The data START
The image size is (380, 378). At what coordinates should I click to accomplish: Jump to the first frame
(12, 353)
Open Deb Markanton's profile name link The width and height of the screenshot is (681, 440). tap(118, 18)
The data END
The data START
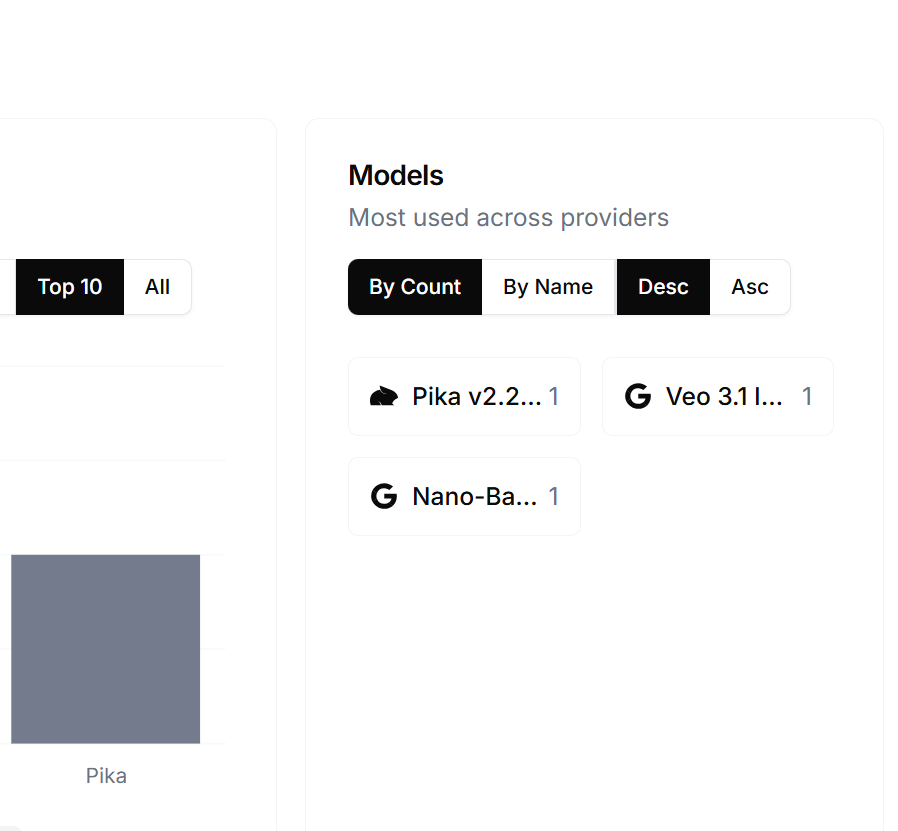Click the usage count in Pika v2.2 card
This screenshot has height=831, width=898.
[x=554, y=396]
The data END
The data START
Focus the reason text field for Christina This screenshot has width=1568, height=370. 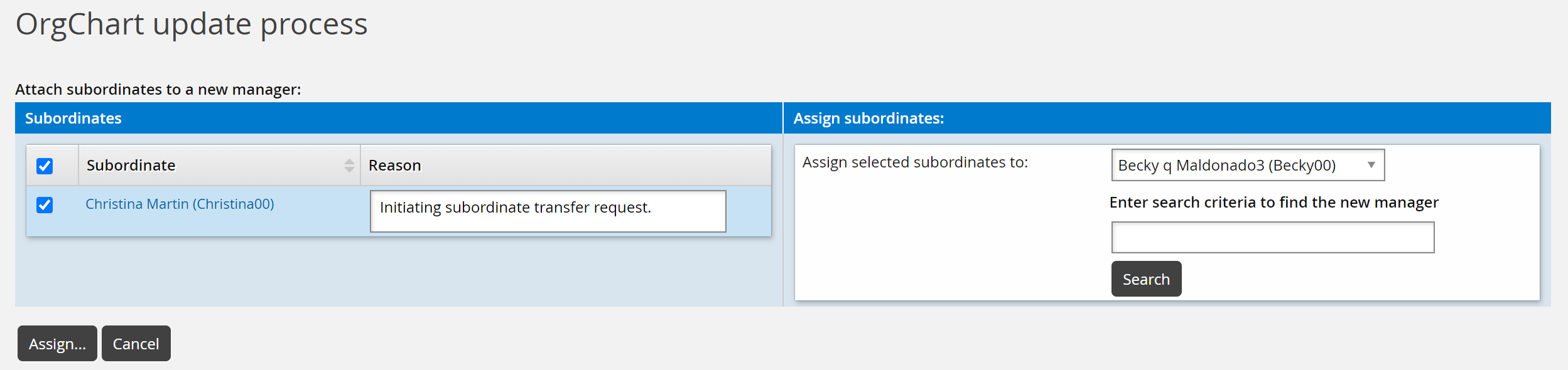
The data END
__What you will do__. An exact copy of the lines above, from the one containing "The image size" down to the one containing "Open Deb Markanton's" and including both, is the whole answer; retype it and nothing else.

__Solved exercise__.
The image size is (380, 378). At what coordinates should I click to accomplish: Jump to the first frame
(12, 353)
Open Deb Markanton's profile name link The width and height of the screenshot is (681, 440). tap(118, 18)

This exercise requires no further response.